HealthCheck

Azure CycleCloud provides a mechanism for terminating virtual machines (VMs) that are in an unhealthy state called HealthCheck. Both system and user defined scripts (Python and Bash) are run on a periodic basis (5 minutes on Windows, 10 minutes on Linux) to determine the overall health of a VM. HealthCheck allows administrators to define conditions under which VMs should be terminated without having to manually monitor and remediate.

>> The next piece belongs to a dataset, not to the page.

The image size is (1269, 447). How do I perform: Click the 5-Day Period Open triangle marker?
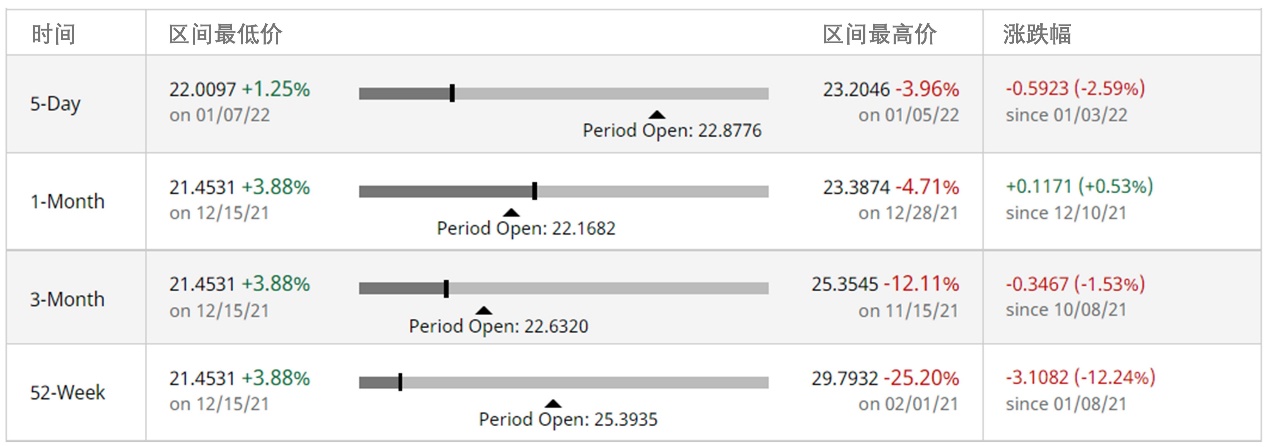point(656,115)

Built in HealthCheck scripts

CycleCloud enabled VMs come with two default HealthCheck scripts:

  • The converge_timeout script will terminate an instance that has not finished software configuration within four hours of launch. This timeout period can be controlled with the cyclecloud.keepalive.timeout setting (defined in seconds).
  • The scheduled_shutdown script looks for maker files in $JETPACK_HOME/run/scheduled_shutdown which contain a single line giving a shutdown time in Unix timestamp seconds and an optional second line with an explanation. When the current time is later than the earliest timestamp in the files, the VM is considered unhealthy.

How it works

The HealthCheck scripts are located in the $JETPACK_HOME/config/healthcheck.d directory. Linux supports both Python and Bash scripts, while Windows supports only Python scripts. The script should determine the health of the VM. If the VM is found to be unhealthy the script should exit with a status of 254, which indicates to CycleCloud that the VM is unhealthy and should be terminated.

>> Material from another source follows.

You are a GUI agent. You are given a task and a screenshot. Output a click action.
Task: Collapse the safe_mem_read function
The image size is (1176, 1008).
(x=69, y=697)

When logged onto a VM that is running HealthCheck you can keep the VM from being shutdown by running the command jetpack keepalive. On Linux instances you can specify a timeframe in hours or forever while on Windows forever is the only option.

Note

When a VM is determined to be unhealthy, the HealthCheck agent will make a request for CycleCloud to terminate the VM, the VM will never be shutdown locally via shutdown command. In the event that the VM is unable to communicate with CycleCloud, the VM will stay up even though it is unhealthy until a time at which CycleCloud can be reached.

Example

As a simple example we will write a HealthCheck script which will ensure that a Linux VM is not active for more than 24 hours. This script could be used to simulate low priority evictions to test how a workflow reacts to an evicted VM. This script would be placed in /opt/cycle/jetpack/config/healthcheck.d/healthcheck_example.sh

#!/bin/bash

# Get the uptime of the system (in seconds) and check to see if it is
# greater than 86,400 (24 hours in seconds). If it is, exit 254 to
# signal that the VM is unhealthy.
if (( $(cat /proc/uptime | awk '{print ($1 > 86400)}'))); then
  exit 254
fi

Note

This script can be placed on a VM via CycleCloud Project or by adding it directly when Creating a Custom Image.